Happy P-C day!!!
If I'm at the doc for a specific thing, it is usually a fairly quick appointment. But for my annual physical, I get a fair bit of her time. I really like my doc cause she listens and remembers stuff without having to check the file.
And I'm all bummed. My dad was supposed to come here to visit after visiting other family in Florida. First he was supposed to be here from tonight through Sunday. Then he had to change plans to Wed - Fri because he needs to prep for a trip to India. Well, it looks like he caught the flu so he changed his flight and is going home today to try to get better before the India trip.
My house is cleaner than usual and luckily I hadn't put money out on any tickets or anything for the visit. Still, would have been nice to visit.

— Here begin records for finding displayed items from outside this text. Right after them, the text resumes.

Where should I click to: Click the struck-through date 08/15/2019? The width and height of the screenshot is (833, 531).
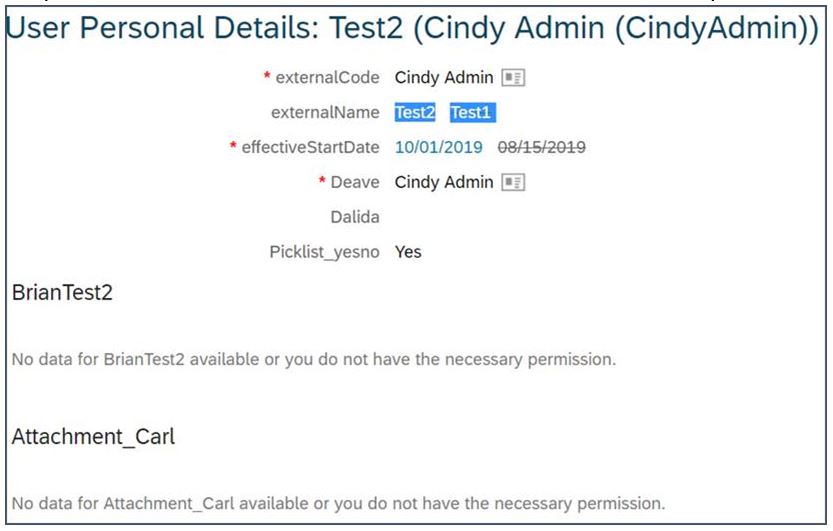(541, 147)
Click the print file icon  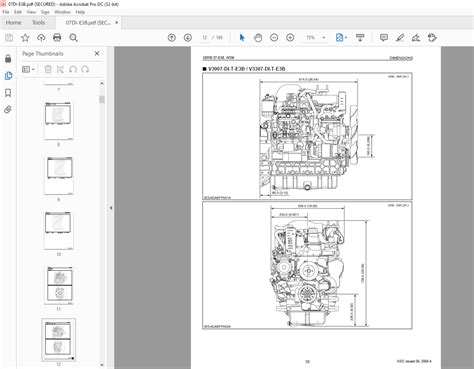57,38
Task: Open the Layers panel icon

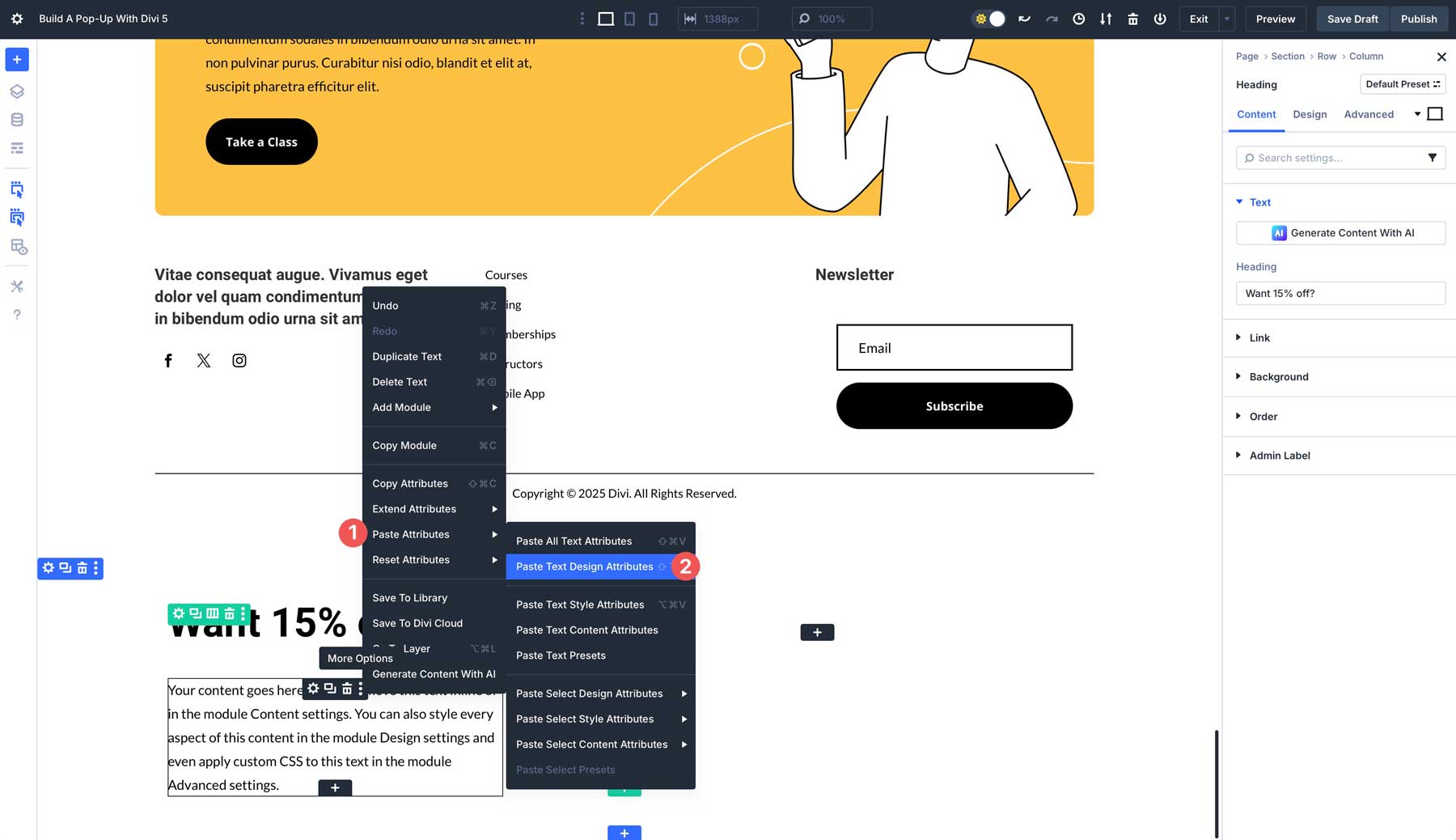Action: [x=16, y=91]
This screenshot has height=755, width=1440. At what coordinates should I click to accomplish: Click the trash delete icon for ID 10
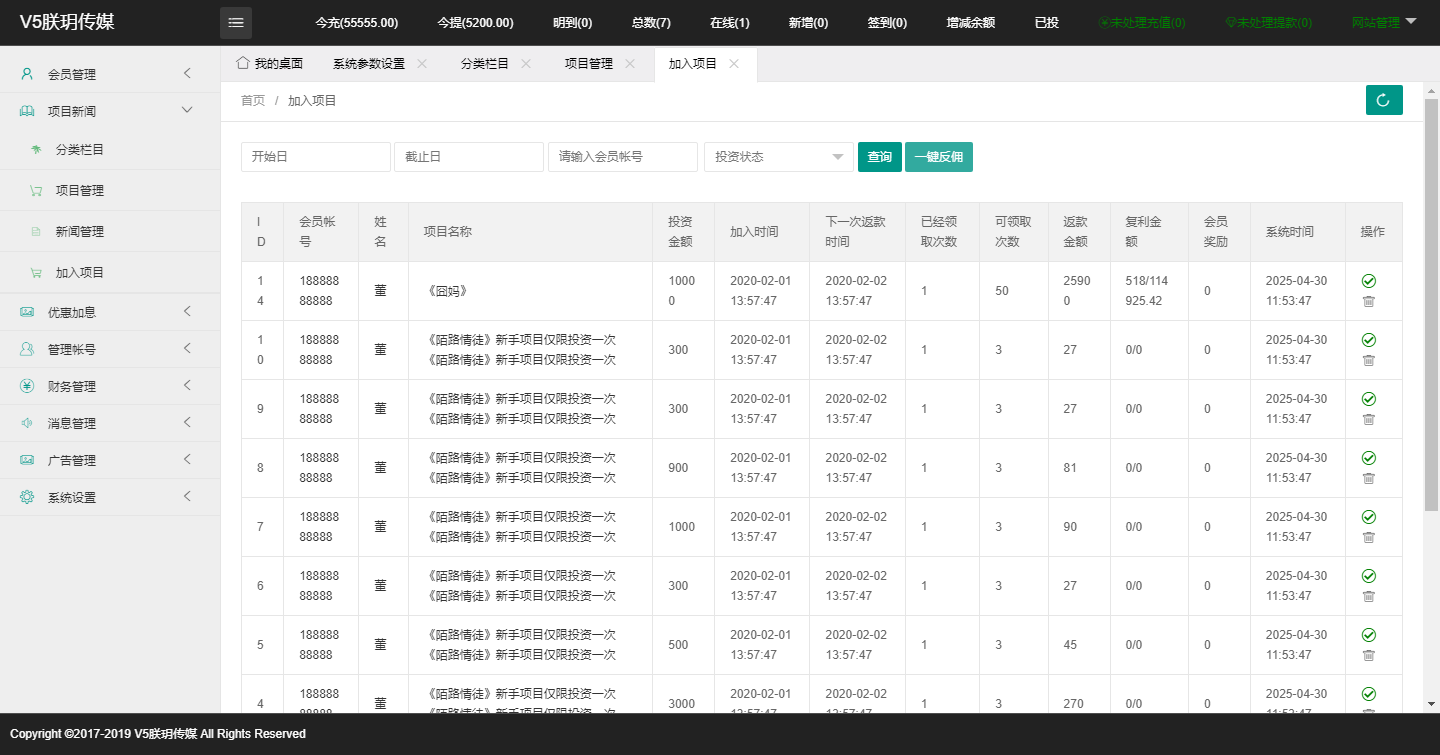1369,360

Happy Birthday, Polter-Cow!
Happy birthday, P-C! Eat cake for me.
Enjoy your trip, ita!
That's a bummer about your dad's visit, Suzi. But ... at least the house is clean?

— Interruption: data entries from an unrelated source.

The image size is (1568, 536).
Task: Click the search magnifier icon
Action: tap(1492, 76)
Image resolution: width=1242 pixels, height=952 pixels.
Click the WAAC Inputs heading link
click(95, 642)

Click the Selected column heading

I was victorious in my performance review. My boss gave me her write up last night, so I knew what it would say (really good, generally), and totally steered the conversation the way I wanted to. Phew.
Went over the the storage area in the library where much of the SA art collection is (I'm inventorying the collection) and spent less than 2 hours there and I am now hot, sweaty, dusty and exhausted.
But look at the puppy!
Was the puppy at the library????? That would be awesome!
Yay good performance review!
annoying co-worker is SO annoying. giant control freak who will not let me have any autonomy in this budget process. Do not meet with anyone without her, do not do any emails, do not take any lead in any part.
I wish I'd found a puppy at the library. . . but a dust puppy would have been the most likely kind.
Yay for good performance review, Jesse, and happy birthday, PC! Zen, I hope things pick up for you.
As for me, I ... argh. Parental care is not for the faint of heart, I guess, or those without stamina. Right now I'm juggling the cooks, the proposed facility tours, and trying to line up a new psychiatrist to get my mother's meds evaluated. I suspect the half-life of Xanax is just too short to help her much.
Work is much the same.
And I'm supposed to be booking a flight to Mexico to visit with a friend in late October/early November, and is it wrong of me to say I just don't want to? I'm sure it'll be nice, but it's just one more thing I have to juggle, because it overlaps with a two-week dogsitting stint while my sister & BIL are out of town. Plus the whole trying-to-move-my-folks-into-assisted-living thing.
I had such a nice time this weekend, and my brother's restaurant is doing great, and his new farm is beautiful, and I just want to sit and not do anything for a while. Argh.